Sandell/Patra Lab

 

 

Sandell Lab

Linda Sandell Linda Sandell, Ph.D

Professor Emeritus sandelll@wustl.edu

Debabrata Patra, Ph.D

Associate Professor debabratapatra@wustl.edu

Projects

Skeletal diseases and abnormalities such as osteopenia and osteoarthritis (OA) affects humans worldwide and are crucial components of the spectrum of diseases that puts a significant financial burden on the human society. These diseases are often characterized by aberrant gene expressions and the difficulty to treat and/or repair. One approach to understanding skeletal diseases that would allow the design of an effective therapeutic program is to understand cartilage and skeletal development. Mammalian skeletal development is one of the most complex biological process, requiring the participation of a large number of matrix-encoding genes, transcription factors, and signaling pathways that come together to execute a well-planned developmental outcome. Over the years our laboratory has shown that the proprotein convertase, Site-1 protease (S1P) plays several critical roles in skeletal development, both cartilage and bone. Mutations in S1P in a human with significant loss of S1P functions have recently been identified (Journal of Clinical Investigation Insight 3:e121596 doi.org/10.1172/jci.insight.121596). This human suffers from moderately severe skeletal dysplasia including growth retardation and reduced bone density, phenotypes similar to that we see in our mouse models. Using a number of powerful techniques combining experimental and computational approaches, our laboratory aims to mechanistically delineate the various roles that S1P performs during mammalian skeletal development. We hope to elucidate the various regulatory mechanisms critical for chondrogenesis and osteogenesis, which could allow designing strategies to control cartilage and/or bone development during development, tissue engineering and repair, to ultimately design creative strategies to control skeletal abnormalities.
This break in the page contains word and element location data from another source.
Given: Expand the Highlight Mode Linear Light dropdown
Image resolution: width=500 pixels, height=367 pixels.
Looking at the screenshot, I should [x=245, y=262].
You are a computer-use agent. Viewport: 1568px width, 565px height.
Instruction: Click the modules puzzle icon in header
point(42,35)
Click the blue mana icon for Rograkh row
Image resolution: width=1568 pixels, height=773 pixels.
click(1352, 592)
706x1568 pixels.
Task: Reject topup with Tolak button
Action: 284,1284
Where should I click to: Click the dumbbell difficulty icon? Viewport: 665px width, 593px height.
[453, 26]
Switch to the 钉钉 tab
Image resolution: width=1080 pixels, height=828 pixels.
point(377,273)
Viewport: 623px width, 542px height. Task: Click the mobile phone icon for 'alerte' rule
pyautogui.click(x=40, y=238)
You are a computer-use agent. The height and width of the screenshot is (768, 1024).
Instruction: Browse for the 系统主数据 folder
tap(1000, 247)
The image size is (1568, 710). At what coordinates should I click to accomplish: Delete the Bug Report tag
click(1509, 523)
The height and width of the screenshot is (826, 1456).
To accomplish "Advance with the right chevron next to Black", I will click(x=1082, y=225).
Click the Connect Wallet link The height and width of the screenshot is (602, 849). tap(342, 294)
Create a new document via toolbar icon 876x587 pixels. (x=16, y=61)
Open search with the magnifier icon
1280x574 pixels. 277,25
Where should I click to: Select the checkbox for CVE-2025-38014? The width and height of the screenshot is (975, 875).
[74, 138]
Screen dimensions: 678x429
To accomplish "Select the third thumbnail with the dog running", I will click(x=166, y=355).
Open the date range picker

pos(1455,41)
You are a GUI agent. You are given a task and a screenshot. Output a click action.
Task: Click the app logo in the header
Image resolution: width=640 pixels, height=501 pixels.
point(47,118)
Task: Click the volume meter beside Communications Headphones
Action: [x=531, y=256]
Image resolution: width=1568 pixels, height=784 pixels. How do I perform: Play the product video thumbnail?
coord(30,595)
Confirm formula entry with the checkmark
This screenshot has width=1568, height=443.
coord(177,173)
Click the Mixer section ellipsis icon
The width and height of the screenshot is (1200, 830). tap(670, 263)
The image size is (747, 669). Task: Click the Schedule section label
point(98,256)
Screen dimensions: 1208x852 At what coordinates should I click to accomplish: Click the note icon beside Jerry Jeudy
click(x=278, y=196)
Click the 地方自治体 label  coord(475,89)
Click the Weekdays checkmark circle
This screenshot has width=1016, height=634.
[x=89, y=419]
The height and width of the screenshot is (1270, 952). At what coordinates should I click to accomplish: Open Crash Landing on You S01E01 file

1. Site-1 Protease and Cartilage Development

We are interested in the dynamics of protein synthesis by chondrocytes, the developmental program that allows for the synthesis of the specialized extracellular matrix production that is cartilage. Chondrocytes are secretory cells that like other secretory cells in the body such as the differentiating plasma B cells and the cells of exocrine tissues such as the pancreas, produce copious amounts of protein which mandates the application of special pathways and cellular apparatus for normal matrix production. Very little is however known about these pathways in the chondrocytes. Our recent study of the properties of the cartilage matrix in the S1Pcko mutant mice underscores the importance of S1P in chondrocyte during cartilage development (Journal of Cell Biology, vol. 179, pages 687 -700, 2008). Site-1 Protease (S1P) is a Golgi-resident, proprotein convertase that processes endoplasmic reticulum (ER) membrane-bound, latent transcription factors such as SREBPs and ATF6 to their free and active form. While SREBPs play a role in fatty acid and cholesterol homeostasis, ATF6 is involved in ER stress signaling to alleviate ER stress. When we created a cartilage-specific S1P knockout mouse (S1Pcko), we found that the mutant matrix shows a drastic reduction in processed type IIB collagen protein, which is a major component of cartilage. Ultrastructural analysis shows that chondrocytes in S1Pcko suffer from the entrapment of type II collagen in the ER. Currently we are exploring the nature of this entrapment and S1P’s requirement for type IIB collagen secretion through the use of S1Pcko mice.

2. Site-1 Protease and Bone and Spine Development

Ablation of S1P in bone progenitors (osterix-expressing cells) results in mice with drastically reduced bone. These mice are small, exhibit osteochondrodysplasia, with fragile bones that fracture easily, and are often characterized with varying degrees of scoliosis (twisting of the spine) (Biology Open, 7, bio032094. doi:10.1242bio.032094). Remarkably, our studies show that removal of S1P in the bone progenitors results in a decrease of bone marrow-resident skeletal stem cells along with a defect in osteogenic induction, though no defect is seen in adipogenesis. Thus, this is not a generic defect on all progenitors, but a specific effect on osteoprogenitors which is seen in the absence of S1P in the osterix -lineage. Through the use of these mice, we are attempting to understand how S1P regulates bone development and how this is related to spinal aberrations such as scoliosis.